Prof. Olivier Lezoray, University of Caen, France
Title: Partial Difference Equations (PdE) on Graphs for Image and Data Processing
Abstract: In image processing and computer vision, techniques based on energy minimization and Partial Differential Equations (PDEs) have shown their efficiency in solving many important problems, such as smoothing, denoising, interpolation and segmentation. Solutions of such problems can be obtained by considering the input discrete data as continuous functions defined on a continuous domain, and by designing continuous PDEs whose solutions are discretized in order to fit with the natural discrete domain. An alternative methodology to continuous PDEs-based regularization, is to formalize the problem directly in a discrete setting that is not necessarily a grid. However, PDE-based methods are difficult to adapt for data that live on non Euclidean domains since the discretization of the underlying differential operators is difficult for high dimensional data. Problems involving PDEs can be reduced to algebraic ones of a very much simpler structure by replacing the differentials by difference equations on graphs. As a consequence, it is possible to provide methods that mimic on graphs well-known PDE variational formulations under a functional analysis point of view. One way to tackle this is to use Partial difference Equations (PdE) over graphs. Conceptually, PdEs mimic PDEs in domains having a graph structure. Our proposed PdE framework unifies local and nolocal processing of images and allows most PDEs to be extended to graphs. In this talk, I will present nonlocal difference operators on graphs and will use the framework of PdEs to transcribe PDEs on graphs:

  • a nonlocal discrete regularization on graphs as a framework for data simplification and interpolation,
  • a formulation of mathematical morphology that considers a discrete version of PDEs-based approaches over weighted graphs,
  • an adaptation of the Eikonal equation for data clustering and image segmentation.

This talk presents a joint work with A. Elmoataz.

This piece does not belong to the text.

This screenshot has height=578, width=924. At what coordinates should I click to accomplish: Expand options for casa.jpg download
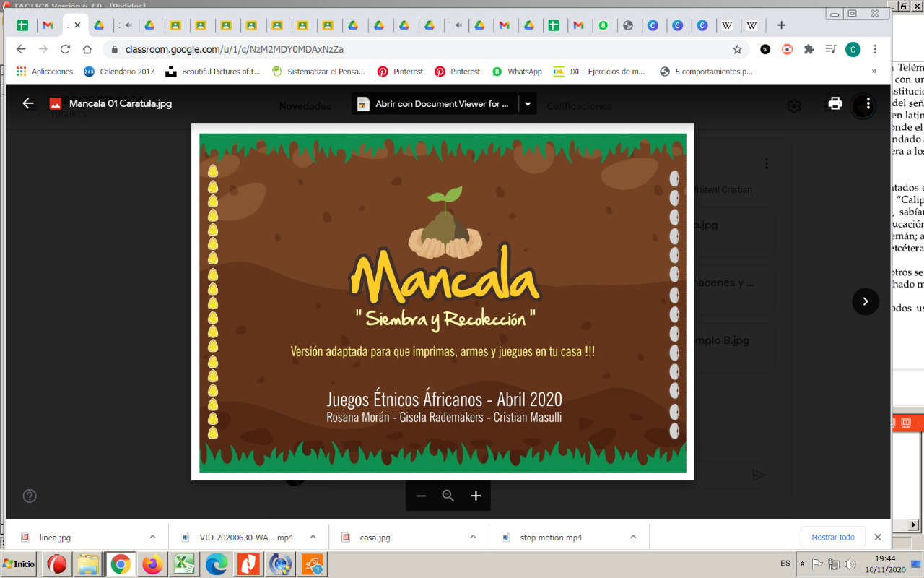[x=473, y=537]
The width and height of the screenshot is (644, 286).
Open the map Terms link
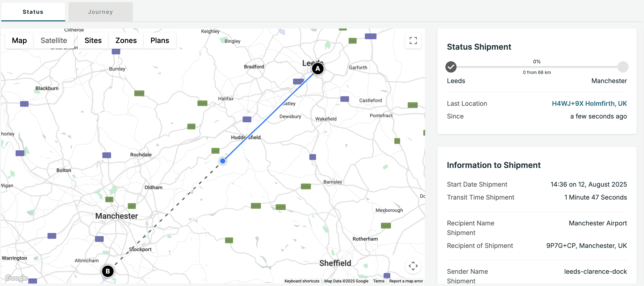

Prof. Milan Sonka, University of Iowa, USA
Title: Graph Algorithmic Techniques for Biomedical Image Segmentation: LOGISMOS
Abstract : Accurate and reliable image segmentation is of paramount importance in medical image analysis. With a widespread use of 3D/4D imaging modalities like MR, MDCT, ultrasound, or OCT in routine clinical practice, physicians are faced with ever-increasing amounts of image data to analyze and quantitative outcomes of such analyses are increasingly important. Yet, daily interpretation of clinical images is still typically performed visually and qualitatively, with quantitative analysis being an exception rather than the norm. Since performing organ/object segmentations in 3D or 4D is infeasible for a human observer in clinical setting due to the time constraints, quantitative and highly automated analysis methods must be developed. Situation is similar when analyzing research animal images or biological images of living cells from microscopic images. Utilizing contextual information of mutually related surfaces and objects is hypothesized to increase segmentation robustness.
Our method for simultaneous segmentation of multiple interacting surfaces belonging to multiple interacting objects will be presented. The reported method is part of the family of graph-based image segmentation methods dubbed LOGISMOS for Layered Optimal Graph Image Segmentation of multiple Objects and Surfaces. This family of methods guarantees solution optimality with directly applicability to n-D problems. While LOGISMOS is generally applicable to a multitude of image segmentation problems, its utility and performance will be demonstrated on a knee-joint bone and cartilage segmentation task. The framework consists of the following main steps: 1) Shape model construction, 2) Pre-segmentation, 3) Cross-object surface mapping, 4) Multi-object, multi-surface graph construction, and 5) final segmentation and quantitative analysis. The functionality and performance of our method will be demonstrated in 3-D MR images of the knee joint originating from the NIH-supported Osteoarthritis Initiative Study. Additional applications of the methods to cardiovascular MR, pulmonary CT and ophthalmic OCT images will be presented demonstrating the broad applicability of the developed algorithmic concepts.